TESTO FORNITO:
=-=-=

Non siamo certi della provenienza del nome "pacchero", se dal greco antico o dal dialetto partenopeo con il richamo alla "pacca", per cui ne bastavano pochi, ma riempivavano il piatto...
Di sicuro questo formato giganate di pasta si presta bene ad essere condito con il pesce, ma io ho voluto rivisitare il condimento usandone uno di fantasia, piuttosto veloce: del resto lo speck a filetti entra benissimo nel cilindro e la facilità con cui abbiam in casa questi ingredienti, ci permettono di assaporare questo formato di pasta anche con una ricetta di terra e veloce....
Ingredienti per porzione: 11/15 paccheri, 2 cucchiai di
pesto già pronto, 50 g. di speck, peperoncino se piace.
Preparazione:
Mettete a
bollire l'acqua per la pasta, nel mentre, in una padella antiaderente,
spadellate lo speck tagliato a fiammifero, senza olio e senza toglierci il
grasso.

=-=-=

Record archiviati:
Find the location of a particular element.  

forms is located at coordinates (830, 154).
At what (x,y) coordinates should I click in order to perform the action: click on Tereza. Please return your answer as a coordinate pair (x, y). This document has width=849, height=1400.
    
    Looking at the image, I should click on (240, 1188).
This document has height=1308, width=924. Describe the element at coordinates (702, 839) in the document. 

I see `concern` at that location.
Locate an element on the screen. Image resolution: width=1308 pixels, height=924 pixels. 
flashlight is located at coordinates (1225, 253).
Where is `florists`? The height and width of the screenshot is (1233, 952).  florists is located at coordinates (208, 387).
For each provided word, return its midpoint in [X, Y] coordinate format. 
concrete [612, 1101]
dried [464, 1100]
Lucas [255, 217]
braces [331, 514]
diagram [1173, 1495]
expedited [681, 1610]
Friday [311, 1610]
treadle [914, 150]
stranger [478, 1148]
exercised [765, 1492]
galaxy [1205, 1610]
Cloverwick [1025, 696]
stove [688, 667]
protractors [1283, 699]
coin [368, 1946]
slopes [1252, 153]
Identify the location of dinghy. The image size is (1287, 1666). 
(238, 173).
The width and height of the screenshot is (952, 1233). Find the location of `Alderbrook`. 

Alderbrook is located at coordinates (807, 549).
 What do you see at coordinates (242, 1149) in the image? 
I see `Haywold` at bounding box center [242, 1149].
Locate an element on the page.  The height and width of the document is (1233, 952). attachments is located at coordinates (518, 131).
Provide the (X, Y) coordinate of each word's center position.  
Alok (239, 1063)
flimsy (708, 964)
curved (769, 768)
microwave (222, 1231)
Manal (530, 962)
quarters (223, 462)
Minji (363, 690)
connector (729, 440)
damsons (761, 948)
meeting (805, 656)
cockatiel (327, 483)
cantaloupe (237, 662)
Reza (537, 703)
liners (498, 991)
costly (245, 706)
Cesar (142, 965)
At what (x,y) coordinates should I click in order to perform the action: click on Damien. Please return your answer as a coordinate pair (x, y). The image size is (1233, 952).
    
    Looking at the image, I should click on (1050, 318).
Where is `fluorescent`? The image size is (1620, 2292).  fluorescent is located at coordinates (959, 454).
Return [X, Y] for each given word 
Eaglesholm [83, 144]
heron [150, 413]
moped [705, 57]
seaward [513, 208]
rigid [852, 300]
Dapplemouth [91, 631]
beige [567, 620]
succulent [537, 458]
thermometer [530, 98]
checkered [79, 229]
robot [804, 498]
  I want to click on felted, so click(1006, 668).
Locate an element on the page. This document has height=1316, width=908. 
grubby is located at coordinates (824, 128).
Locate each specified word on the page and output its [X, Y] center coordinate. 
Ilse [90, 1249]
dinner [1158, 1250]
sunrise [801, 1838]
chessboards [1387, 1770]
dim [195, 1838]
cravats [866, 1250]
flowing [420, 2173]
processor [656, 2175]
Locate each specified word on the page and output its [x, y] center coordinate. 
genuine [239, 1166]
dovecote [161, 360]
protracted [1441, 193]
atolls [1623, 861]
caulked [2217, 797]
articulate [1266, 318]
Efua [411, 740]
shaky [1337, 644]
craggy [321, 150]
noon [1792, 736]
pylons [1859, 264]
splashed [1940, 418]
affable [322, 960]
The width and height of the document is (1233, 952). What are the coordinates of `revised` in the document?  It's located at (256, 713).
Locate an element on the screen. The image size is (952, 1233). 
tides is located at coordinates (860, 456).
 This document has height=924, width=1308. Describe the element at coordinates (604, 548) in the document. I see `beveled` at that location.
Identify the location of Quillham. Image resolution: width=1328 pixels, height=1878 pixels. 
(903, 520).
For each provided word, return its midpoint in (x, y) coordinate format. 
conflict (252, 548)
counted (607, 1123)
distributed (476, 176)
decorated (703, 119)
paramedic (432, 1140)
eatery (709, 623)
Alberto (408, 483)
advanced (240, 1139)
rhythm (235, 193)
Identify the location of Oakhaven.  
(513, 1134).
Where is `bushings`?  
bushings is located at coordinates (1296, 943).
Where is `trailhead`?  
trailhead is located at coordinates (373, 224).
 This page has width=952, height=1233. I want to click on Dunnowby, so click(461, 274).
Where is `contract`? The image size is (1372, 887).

=-=-=

ESERCIZIO 1:
Traduci in inglese questa frase della ricetta dei paccheri: "Mettete a bollire l'acqua per la pasta, nel mentre, in una padella antiaderente, spadellate lo speck tagliato a fiammifero, senza olio e senza toglierci il grasso."
ESERCIZIO 2:
Stampa il passo della ricetta dei paccheri che comincia con "Non siamo certi" e termina con "peperoncino se piace.".
ESERCIZIO 3:
Fornisci il seguito della ricetta dei paccheri con speck e pesto, a partire dall'ultima frase riportata.
I record non hanno alcun legame con il testo.

RISPOSTA 1:
Put the water for the pasta on to boil; in the meantime, in a nonstick pan, sauté the speck cut into matchsticks, without oil and without removing the fat.

RISPOSTA 2:
Non siamo certi della provenienza del nome "pacchero", se dal greco antico o dal dialetto partenopeo con il richamo alla "pacca", per cui ne bastavano pochi, ma riempivavano il piatto...
Di sicuro questo formato giganate di pasta si presta bene ad essere condito con il pesce, ma io ho voluto rivisitare il condimento usandone uno di fantasia, piuttosto veloce: del resto lo speck a filetti entra benissimo nel cilindro e la facilità con cui abbiam in casa questi ingredienti, ci permettono di assaporare questo formato di pasta anche con una ricetta di terra e veloce....
Ingredienti per porzione: 11/15 paccheri, 2 cucchiai di
pesto già pronto, 50 g. di speck, peperoncino se piace.

RISPOSTA 3:
Di questo taglio se ne trova in vaschette già confezionate, ma se non
lo trovate, basterà chiedere un taglio di fetta più erto per poi ritagliarlo.
Quando inizia a diventare croccante, aggiungete il pesto, un cucchiaio di acqua
di cottura della pasta ed amalgamate a fuoco basso qualche minuto, poi spegnete
ed incoperchiate per non farlo raffreddare troppo. Se vi piace, aggiungete un
pò di peperoncino secco.
Scolate la pasta ed impiattatela, poi distribuite il
condimento, mescolando bene prima di servire.